##### Data

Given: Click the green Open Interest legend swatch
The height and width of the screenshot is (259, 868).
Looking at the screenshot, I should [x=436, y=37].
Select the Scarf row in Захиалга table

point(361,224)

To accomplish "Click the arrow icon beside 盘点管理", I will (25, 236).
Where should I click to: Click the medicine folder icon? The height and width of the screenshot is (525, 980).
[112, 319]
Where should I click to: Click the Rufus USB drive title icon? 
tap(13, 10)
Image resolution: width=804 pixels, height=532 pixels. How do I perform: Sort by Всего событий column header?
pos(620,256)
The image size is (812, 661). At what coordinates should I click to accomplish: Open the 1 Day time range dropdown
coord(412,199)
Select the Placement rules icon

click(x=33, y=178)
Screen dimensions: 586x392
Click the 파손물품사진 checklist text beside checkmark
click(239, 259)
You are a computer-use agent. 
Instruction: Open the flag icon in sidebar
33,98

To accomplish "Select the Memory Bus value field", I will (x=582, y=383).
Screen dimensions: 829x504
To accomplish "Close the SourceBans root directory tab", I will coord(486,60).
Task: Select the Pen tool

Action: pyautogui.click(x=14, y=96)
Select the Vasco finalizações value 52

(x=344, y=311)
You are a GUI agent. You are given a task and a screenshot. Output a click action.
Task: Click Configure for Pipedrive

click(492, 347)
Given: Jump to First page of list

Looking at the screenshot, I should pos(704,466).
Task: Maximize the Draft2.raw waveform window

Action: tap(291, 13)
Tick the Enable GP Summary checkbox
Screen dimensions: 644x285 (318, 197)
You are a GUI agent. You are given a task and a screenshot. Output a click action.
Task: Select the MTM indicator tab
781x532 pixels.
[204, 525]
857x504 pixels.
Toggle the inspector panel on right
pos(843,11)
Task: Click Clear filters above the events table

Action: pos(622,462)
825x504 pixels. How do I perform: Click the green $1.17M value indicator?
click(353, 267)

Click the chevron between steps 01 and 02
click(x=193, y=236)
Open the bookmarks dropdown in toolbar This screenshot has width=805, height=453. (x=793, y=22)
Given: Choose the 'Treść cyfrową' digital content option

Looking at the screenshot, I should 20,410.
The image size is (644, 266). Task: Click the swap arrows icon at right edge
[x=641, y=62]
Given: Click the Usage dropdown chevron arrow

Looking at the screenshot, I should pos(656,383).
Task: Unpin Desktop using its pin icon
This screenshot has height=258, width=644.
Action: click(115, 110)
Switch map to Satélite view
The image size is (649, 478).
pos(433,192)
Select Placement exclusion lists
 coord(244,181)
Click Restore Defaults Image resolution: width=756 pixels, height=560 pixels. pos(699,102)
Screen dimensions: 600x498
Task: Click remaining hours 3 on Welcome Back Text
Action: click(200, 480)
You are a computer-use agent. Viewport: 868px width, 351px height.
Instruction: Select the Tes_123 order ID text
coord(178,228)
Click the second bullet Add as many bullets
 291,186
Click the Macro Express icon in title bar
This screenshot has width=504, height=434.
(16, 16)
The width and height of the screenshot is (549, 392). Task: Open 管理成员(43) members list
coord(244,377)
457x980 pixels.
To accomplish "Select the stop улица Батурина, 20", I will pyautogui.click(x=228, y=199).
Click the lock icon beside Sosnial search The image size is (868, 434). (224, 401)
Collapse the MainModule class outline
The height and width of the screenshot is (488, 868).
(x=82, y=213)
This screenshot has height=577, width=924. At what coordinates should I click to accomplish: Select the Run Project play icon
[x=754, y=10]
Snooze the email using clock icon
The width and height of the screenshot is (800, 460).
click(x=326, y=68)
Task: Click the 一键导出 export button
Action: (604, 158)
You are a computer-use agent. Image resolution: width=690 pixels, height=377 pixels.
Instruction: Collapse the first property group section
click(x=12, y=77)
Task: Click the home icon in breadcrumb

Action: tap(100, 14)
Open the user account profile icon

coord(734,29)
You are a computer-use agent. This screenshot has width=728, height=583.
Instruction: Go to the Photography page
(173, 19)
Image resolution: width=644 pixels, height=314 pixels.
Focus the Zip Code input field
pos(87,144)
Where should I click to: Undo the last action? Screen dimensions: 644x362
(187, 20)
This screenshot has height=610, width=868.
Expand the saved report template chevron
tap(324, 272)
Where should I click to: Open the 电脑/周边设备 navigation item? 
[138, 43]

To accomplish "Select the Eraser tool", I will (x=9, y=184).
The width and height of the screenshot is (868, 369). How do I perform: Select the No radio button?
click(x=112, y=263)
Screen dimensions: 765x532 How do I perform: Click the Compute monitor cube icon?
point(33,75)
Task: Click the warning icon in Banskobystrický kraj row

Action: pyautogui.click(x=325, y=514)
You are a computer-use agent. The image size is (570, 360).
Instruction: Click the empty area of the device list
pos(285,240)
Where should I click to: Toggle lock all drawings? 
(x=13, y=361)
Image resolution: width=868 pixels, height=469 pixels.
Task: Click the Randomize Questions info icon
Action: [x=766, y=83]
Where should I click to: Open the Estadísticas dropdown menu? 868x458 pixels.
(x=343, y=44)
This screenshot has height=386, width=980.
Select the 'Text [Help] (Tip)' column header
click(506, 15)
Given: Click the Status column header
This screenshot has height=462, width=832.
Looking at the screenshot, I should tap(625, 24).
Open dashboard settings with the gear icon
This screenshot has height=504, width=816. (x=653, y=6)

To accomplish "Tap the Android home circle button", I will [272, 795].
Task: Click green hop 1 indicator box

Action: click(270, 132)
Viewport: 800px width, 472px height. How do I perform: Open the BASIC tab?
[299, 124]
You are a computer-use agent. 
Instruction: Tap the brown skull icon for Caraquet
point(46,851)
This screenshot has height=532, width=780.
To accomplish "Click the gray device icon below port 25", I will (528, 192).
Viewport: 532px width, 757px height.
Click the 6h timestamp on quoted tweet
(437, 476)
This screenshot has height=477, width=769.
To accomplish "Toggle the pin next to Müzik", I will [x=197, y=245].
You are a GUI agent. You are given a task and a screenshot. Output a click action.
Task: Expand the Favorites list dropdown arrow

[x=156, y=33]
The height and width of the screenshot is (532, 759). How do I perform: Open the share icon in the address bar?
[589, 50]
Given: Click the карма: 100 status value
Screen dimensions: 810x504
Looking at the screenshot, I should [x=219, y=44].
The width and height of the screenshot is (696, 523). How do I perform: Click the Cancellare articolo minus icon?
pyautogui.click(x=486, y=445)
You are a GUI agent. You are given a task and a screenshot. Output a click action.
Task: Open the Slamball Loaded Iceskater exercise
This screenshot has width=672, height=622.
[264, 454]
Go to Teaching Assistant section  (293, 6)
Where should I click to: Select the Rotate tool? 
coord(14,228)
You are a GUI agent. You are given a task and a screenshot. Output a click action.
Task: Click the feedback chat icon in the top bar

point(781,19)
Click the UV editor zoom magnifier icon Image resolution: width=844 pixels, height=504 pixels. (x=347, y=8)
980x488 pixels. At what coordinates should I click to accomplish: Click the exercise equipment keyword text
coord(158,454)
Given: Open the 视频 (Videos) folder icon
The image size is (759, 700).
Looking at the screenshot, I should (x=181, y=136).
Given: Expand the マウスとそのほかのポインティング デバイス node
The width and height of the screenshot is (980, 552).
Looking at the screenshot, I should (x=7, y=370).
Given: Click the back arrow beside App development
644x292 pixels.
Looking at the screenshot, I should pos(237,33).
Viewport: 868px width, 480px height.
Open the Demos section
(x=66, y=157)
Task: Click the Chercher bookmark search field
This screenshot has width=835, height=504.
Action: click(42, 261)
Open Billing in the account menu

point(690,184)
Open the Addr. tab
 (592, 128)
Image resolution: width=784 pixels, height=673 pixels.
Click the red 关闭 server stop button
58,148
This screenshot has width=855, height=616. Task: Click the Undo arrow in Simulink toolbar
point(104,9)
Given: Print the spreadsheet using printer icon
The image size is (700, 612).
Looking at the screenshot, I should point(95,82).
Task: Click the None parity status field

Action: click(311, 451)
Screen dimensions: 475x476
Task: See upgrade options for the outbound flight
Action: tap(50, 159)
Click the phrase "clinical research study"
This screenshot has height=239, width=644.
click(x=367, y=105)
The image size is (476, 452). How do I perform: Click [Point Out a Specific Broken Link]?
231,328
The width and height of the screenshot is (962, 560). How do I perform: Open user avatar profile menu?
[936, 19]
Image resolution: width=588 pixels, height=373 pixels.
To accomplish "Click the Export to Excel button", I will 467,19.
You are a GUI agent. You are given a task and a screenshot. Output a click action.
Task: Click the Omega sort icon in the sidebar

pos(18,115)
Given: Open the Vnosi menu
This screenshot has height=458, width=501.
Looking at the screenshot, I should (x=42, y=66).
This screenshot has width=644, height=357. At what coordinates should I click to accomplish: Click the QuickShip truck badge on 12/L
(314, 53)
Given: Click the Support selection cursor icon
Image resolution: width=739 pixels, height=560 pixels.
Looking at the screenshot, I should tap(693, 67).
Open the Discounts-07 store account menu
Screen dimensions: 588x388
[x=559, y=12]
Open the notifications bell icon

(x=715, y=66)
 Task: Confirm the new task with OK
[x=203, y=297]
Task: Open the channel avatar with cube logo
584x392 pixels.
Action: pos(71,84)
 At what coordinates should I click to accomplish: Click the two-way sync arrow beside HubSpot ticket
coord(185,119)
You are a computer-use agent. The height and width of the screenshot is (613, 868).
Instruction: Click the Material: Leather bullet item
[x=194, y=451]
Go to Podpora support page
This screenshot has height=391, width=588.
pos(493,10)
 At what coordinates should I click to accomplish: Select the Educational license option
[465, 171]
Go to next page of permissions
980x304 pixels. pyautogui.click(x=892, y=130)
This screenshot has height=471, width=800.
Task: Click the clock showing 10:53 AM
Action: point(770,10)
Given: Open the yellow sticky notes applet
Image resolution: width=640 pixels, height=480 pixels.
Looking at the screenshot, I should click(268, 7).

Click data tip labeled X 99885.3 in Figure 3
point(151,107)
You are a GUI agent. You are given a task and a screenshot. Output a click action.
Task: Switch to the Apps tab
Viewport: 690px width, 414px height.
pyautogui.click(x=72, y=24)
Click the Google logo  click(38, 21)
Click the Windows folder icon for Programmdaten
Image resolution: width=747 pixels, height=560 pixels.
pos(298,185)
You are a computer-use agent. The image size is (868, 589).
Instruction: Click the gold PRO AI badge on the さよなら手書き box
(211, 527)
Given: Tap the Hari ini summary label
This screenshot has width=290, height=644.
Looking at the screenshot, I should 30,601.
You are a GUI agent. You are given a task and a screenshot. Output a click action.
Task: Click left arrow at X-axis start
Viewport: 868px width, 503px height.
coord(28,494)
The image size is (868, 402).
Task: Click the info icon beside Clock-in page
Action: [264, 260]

##########

# [Work to be completed]
Include both ends. Return the line holding "Click the Google" and all lines after it in the records above, exactly as written.

# [Response below]
Click the Google logo  click(38, 21)
Click the Windows folder icon for Programmdaten
Image resolution: width=747 pixels, height=560 pixels.
pos(298,185)
You are a computer-use agent. The image size is (868, 589).
Instruction: Click the gold PRO AI badge on the さよなら手書き box
(211, 527)
Given: Tap the Hari ini summary label
This screenshot has width=290, height=644.
Looking at the screenshot, I should 30,601.
You are a GUI agent. You are given a task and a screenshot. Output a click action.
Task: Click left arrow at X-axis start
Viewport: 868px width, 503px height.
coord(28,494)
The image size is (868, 402).
Task: Click the info icon beside Clock-in page
Action: [264, 260]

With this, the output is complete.